Until the early 1990s, most banks offered one main credit card product. It typically carried an annual interest rate of about 18 percent and an annual fee of $25. Cardholders who paid late or strayed over their credit limit were charged modest fees. Profits from good customers covered losses from those who defaulted.

Then card issuers, in an effort to grab market share, began scrapping annual fees and vying to offer the lowest annual interest rates. They junked simple pricing models in favor of complex ones they say were tailored to cardholders’ risk and behavior. Eager to sustain growth in a market approaching saturation, they began offering more cards to consumers with spotty credit.

By the late 1990s, banks were attracting consumers with low introductory rates, then subjecting some of them to myriad “risk-related fees,” such as late fees and over-limit fees. A 2001 survey by the Federal Reserve showed that 30 percent of general-purpose credit-card holders had paid a late fee in the previous year.

Like Reid, more customers are seeing red when they discover the penalties on bank statements. Credit card late-payment charges have risen to as high as $39 for some customers of Bank of America Corp., MBNA, and Providian Financial Corp., and fewer banks grant grace periods.
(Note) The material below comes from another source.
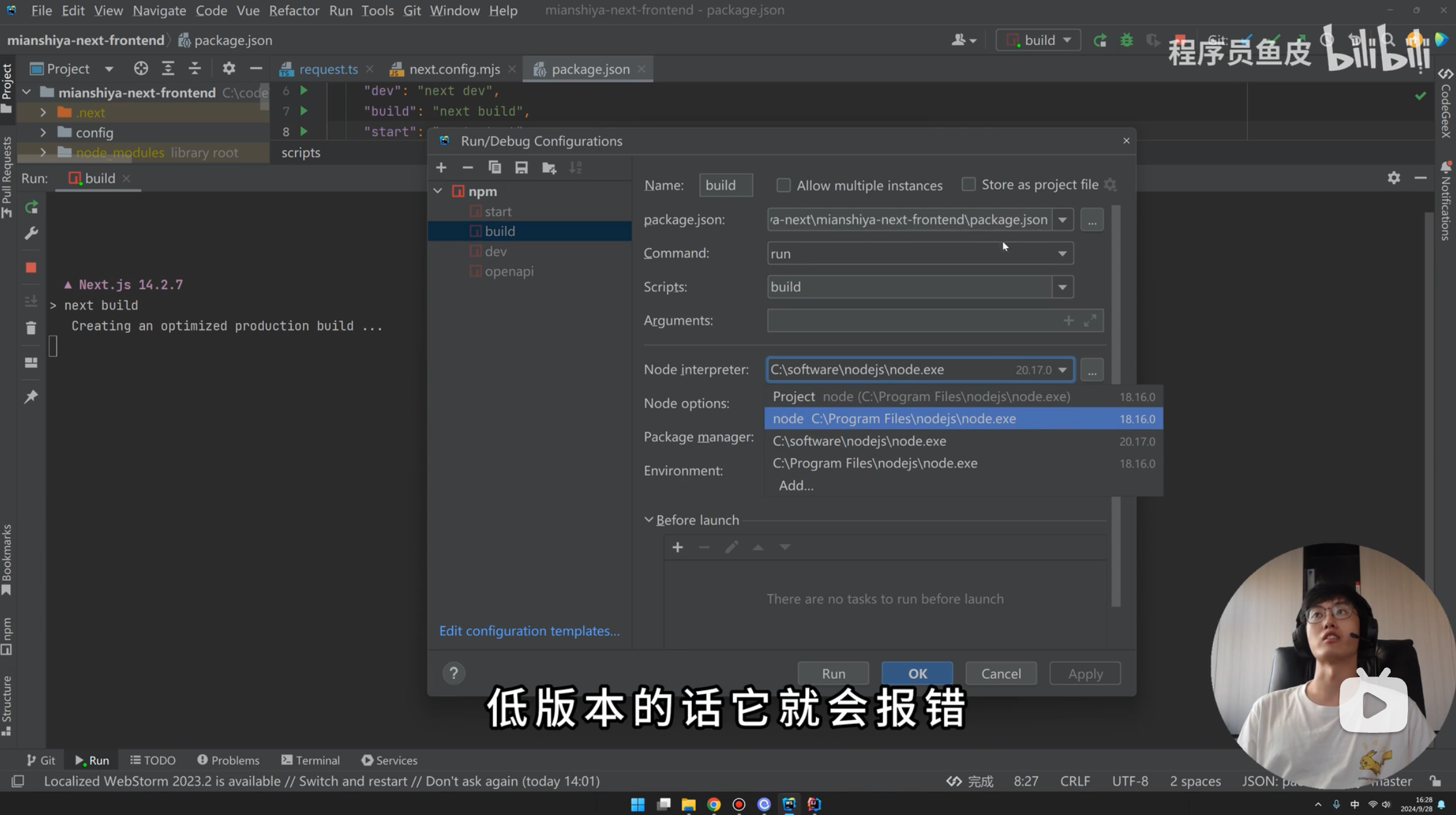Open the dialog help question mark

coord(453,673)
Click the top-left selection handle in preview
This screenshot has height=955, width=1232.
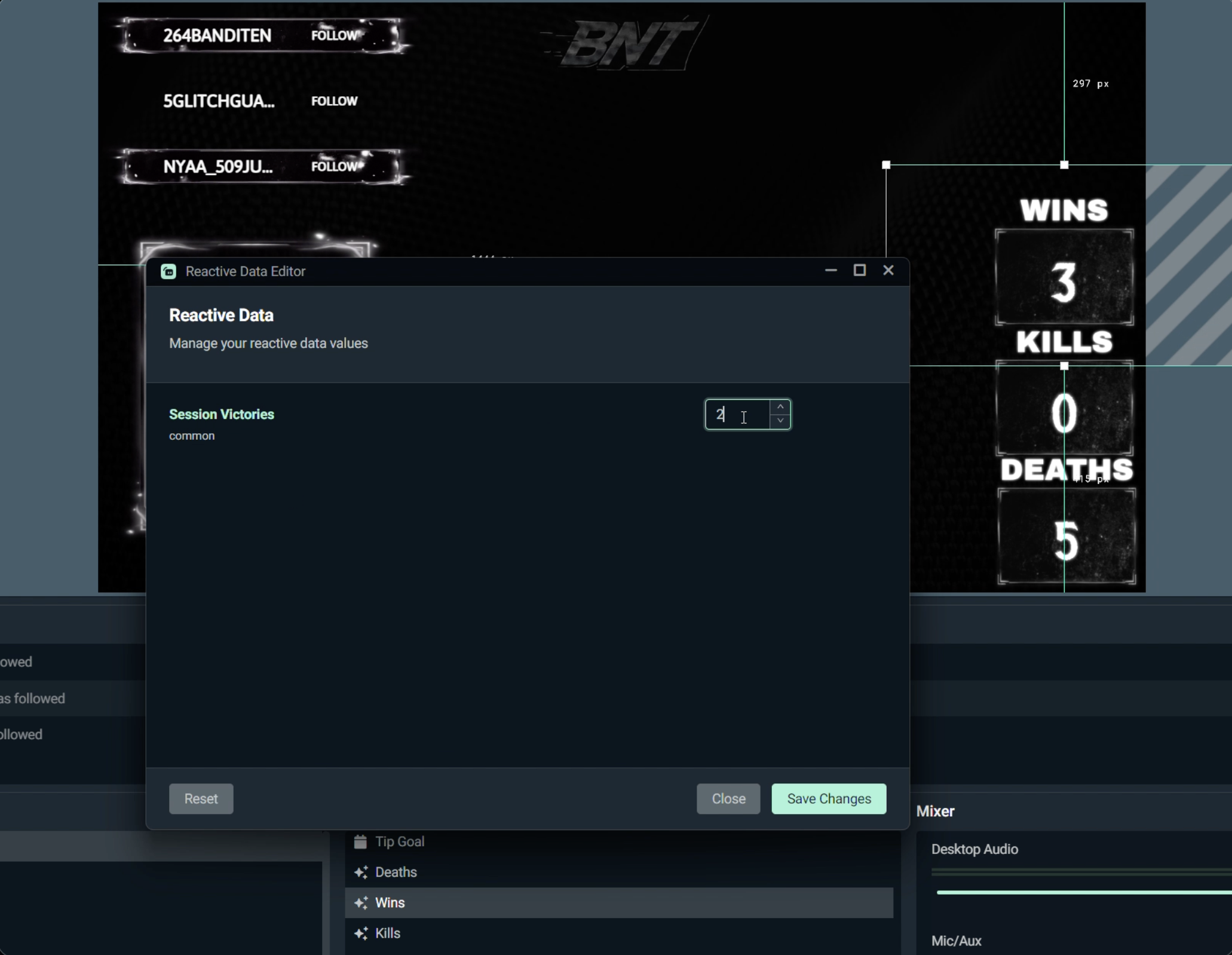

In a survey of 140 credit cards this year, the advocacy group Consumer Action said 85 percent of the banks make it a practice to raise interest rates for customers who pay late – often after a single late payment. Nearly half raise rates if they find out that a customer is in arrears with another creditor.

Because the banks disclose the fees in the fine print of their mailings, they have had little to fear from regulators and the courts. Consumer lawyers have lost a string of lawsuits challenging such practices. A little-noticed April ruling by the U.S. Supreme Court said credit-card companies don’t have to include various penalty fees when they calculate the “finance charge” listed on a customer’s monthly statement.

Banks are charging as much as $32 per transaction when customers write a check or make a debit-card purchase without enough money in their accounts to cover the payment. Five years ago, $20 was more typical.